Poetry These were written when I had first gotten sober. I had many dark experiences to process from my past world of addiction. Poetry helped me release the darkness in my soul. I recommend writing as therapy to all.
A tall tale of white lies
Circling buzzards fill the skies.
A smoke screen before my face
Silly, Silly human race
Tantalizing bits of chaos and schemes
In my massive book of lost dreams
I search the pages all the night
To find my truth alive and bright
Restore my sight oh sacred ones
I am oppressed beneath my thumb
Fear and pain lets not forget
My tainted life poached in regret
I have worked so hard to forge these anchors
Of safe harbor and greasy cankers
Slippery slides I am bungled up
Another day another sup
Free me now from sticky glue
Then I’ll reject my savory stew
“THE MENU OF SOULS”
Be chaste lest your name be embossed on that hearty list
These menacing mud made men full of belial and lust
Fan the nations for available feed
Succumb just once to their perilous passion
In the fashion of an erroneous kiss and the hunt for your soul will begin
They come as the answer to a dream
Mending your heart as they salivate and scheme
Come to hearts home my sensual lover
I will show you earths fruit as I pull you asunder
Your sweet simple soul so unmarred and gold
Dances before them as a succulent steak they wish to devour so dance sweet soul and what of my soul’s true mate?
“LOSING A SOUL” ╪
Written by Dorothy Ruth Stirrum
As I went through my grandmother’s attic, I found a strange old journal labeled, “The Journal of Forgetting”. Its pages were yellow and empty. It drew me in with curious arousal. In my silent pain, I spun the web of forgetting.
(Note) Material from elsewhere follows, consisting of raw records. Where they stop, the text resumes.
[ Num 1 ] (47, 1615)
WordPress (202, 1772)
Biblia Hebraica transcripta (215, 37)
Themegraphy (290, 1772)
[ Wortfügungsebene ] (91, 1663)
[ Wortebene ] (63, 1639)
I began to write upon the age old paper as it magically absorbed my life’s emotionally debilitating burdens. The children I have born with my soul and have lost somehow. My grief and mourning seep into the lines of the uncanny ink as I write. I recall the lovers found in bliss by my minds eyes’ sensual allure, of whom I have thrown away and displaced for causes of betrayal and the abrupt stroke of a strong swift slap. Memory soaks into the magic, accepting pages.
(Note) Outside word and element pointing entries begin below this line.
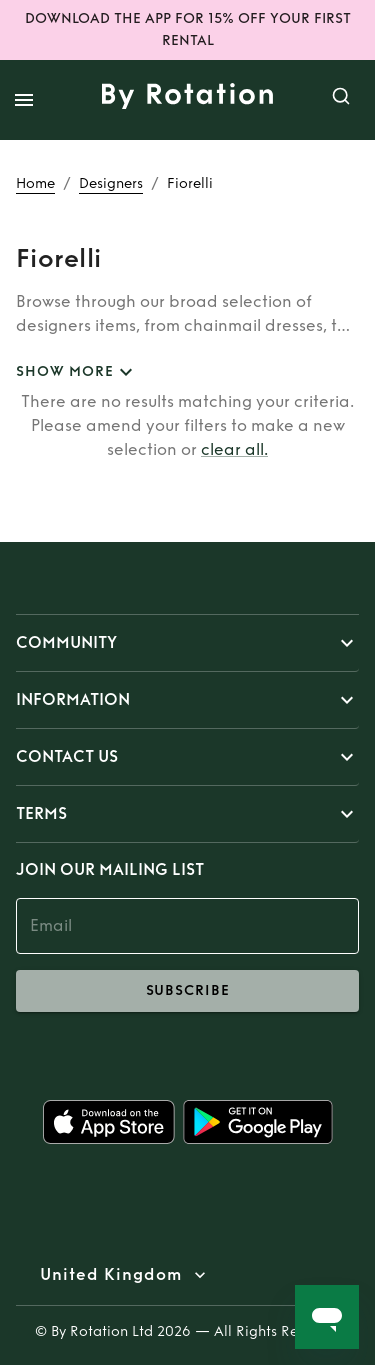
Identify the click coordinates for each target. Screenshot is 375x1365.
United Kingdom (111, 1275)
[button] (187, 643)
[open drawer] (24, 100)
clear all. (234, 449)
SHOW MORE (77, 372)
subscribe (187, 991)
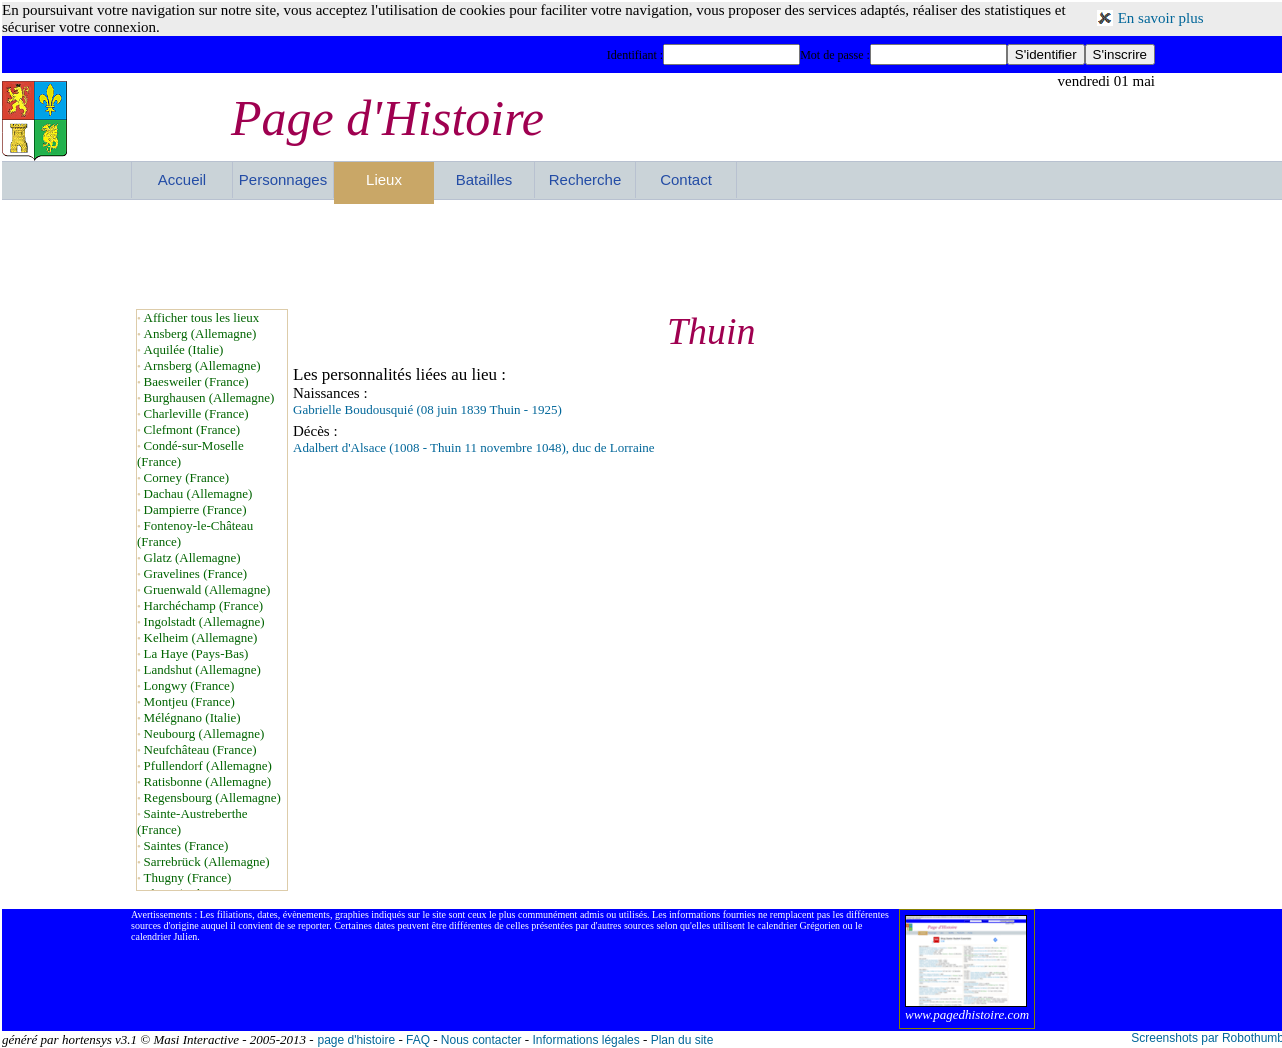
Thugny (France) (188, 877)
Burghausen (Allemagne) (209, 397)
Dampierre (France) (195, 509)
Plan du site (682, 1040)
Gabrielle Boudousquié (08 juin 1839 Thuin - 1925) (427, 409)
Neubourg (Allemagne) (204, 733)
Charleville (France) (196, 413)
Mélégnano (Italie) (192, 717)
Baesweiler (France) (196, 381)
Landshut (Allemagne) (202, 669)
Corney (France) (187, 477)
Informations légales (585, 1040)
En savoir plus (1161, 18)
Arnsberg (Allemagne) (202, 365)
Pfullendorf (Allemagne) (208, 765)
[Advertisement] (643, 254)
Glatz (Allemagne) (192, 557)
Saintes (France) (186, 845)
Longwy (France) (189, 685)
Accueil (182, 179)
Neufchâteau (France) (200, 749)
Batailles (484, 179)
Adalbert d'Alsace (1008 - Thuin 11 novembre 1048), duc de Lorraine (474, 447)
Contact (686, 179)
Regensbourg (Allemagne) (212, 797)
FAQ (418, 1040)
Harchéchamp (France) (203, 605)
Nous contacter (481, 1040)
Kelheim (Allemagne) (201, 637)
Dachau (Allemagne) (198, 493)
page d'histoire (356, 1040)
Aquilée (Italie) (184, 349)
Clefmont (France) (192, 429)
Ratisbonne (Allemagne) (207, 781)
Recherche (585, 179)
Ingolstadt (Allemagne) (204, 621)
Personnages (283, 179)
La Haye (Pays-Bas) (196, 653)
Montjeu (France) (189, 701)
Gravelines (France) (196, 573)
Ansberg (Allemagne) (200, 333)
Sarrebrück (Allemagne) (207, 861)
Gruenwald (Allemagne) (207, 589)
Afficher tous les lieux (202, 317)
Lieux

As my essence of pain fades, I studiously continue to inscribe my lost childhood dreams. A tear drops on the thick, yellowed paper of old it smolders and disappears. I recant the love I so innocently presented to those I perceived as lovingly, responsible. I remember that I was only a waif to them as they strongly crushed my world with selfish blows of abuse. The page is full. I watch as the ancient journal, without my hand, turns itself to the next page. It is as if crystal lights are dancing on the book as it draws light from faded sun. Is there more? Must I forget all my painful memories to be at peace? I guard my pen.
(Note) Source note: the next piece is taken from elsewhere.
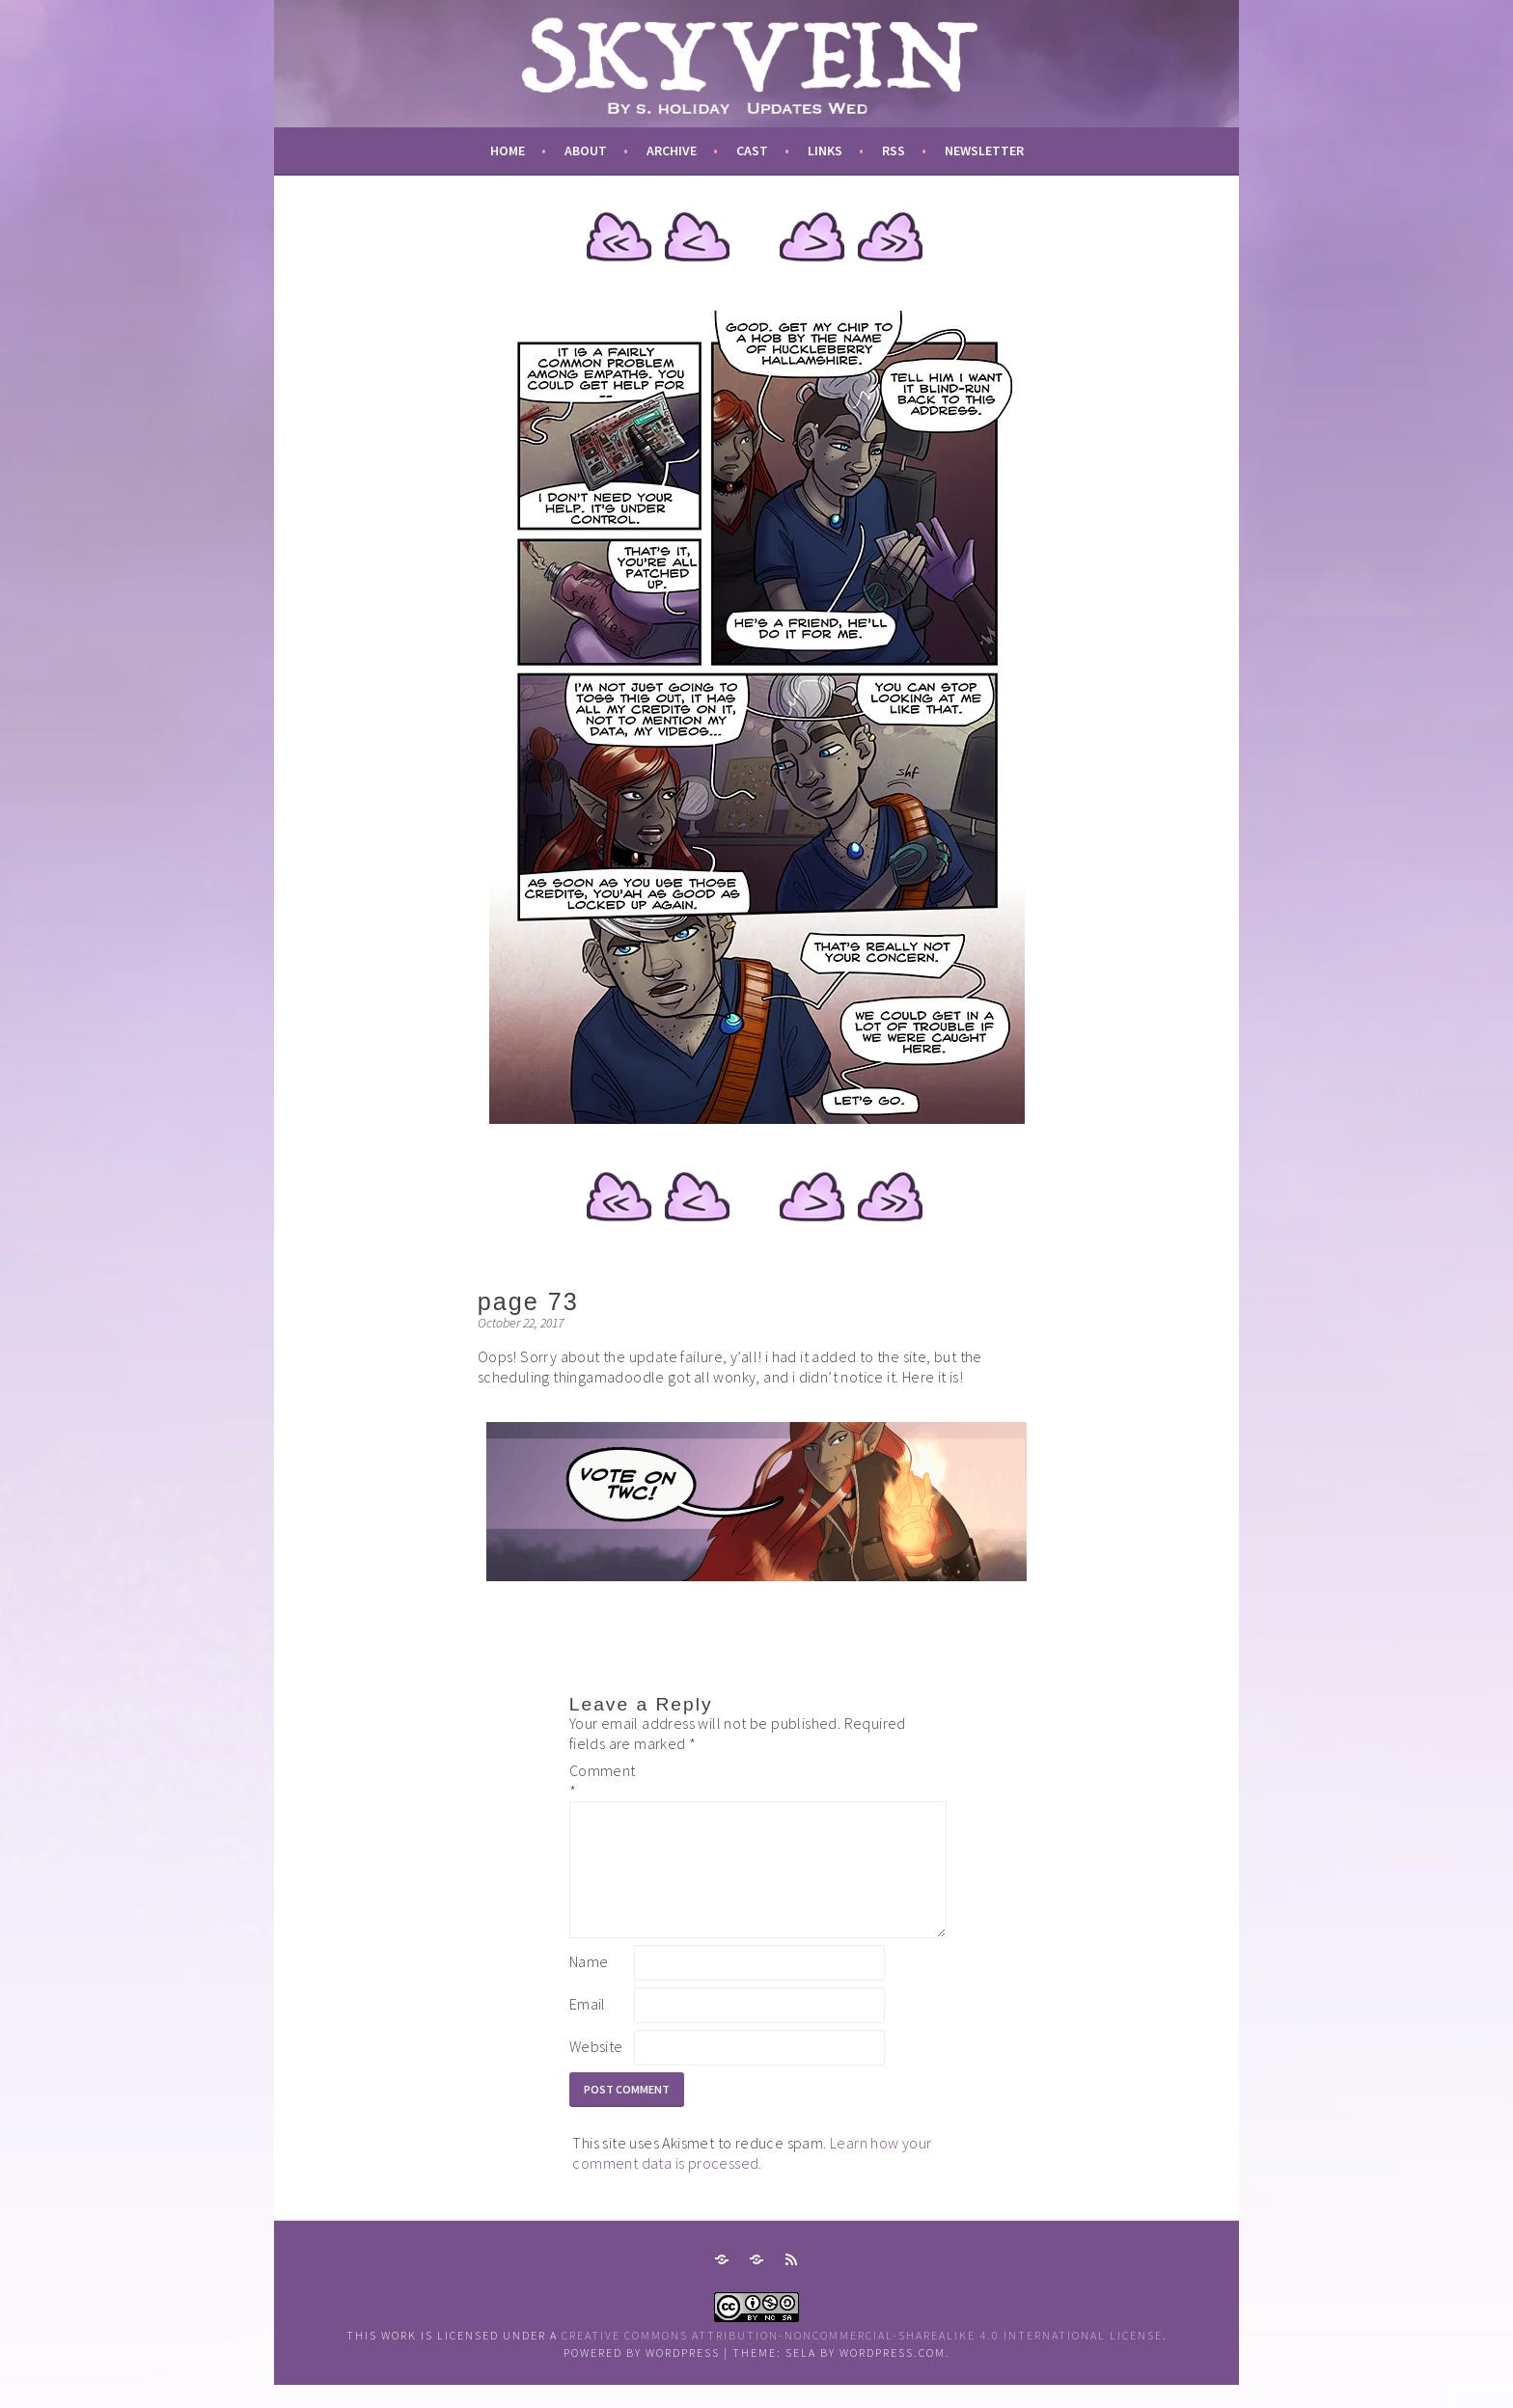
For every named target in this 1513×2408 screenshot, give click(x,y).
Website (596, 2069)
Curiously and cautiously, I turned to the back of the book. In small print of blood, the words appeared “Stealing a Soul: Volume 27″. I gasped! Subtly and seductively, this magic book of relief would supernaturally steal my God breathed life. Painful memories, though some may be, they made me a grand member of humanity. The tragedies made me who I am today by the choices I made in spite of yesterday. I realized that if dealt with by expression and acceptance, these burdens forge in me the very character that makes men faithful, understanding and wise.
I left the book behind for those who may choose not to experience life and truth in its full color spectrum. Or perhaps this book of illusion will lure another in to awaken to life! For by accepting what I wrote in that journal, I had accepted myself.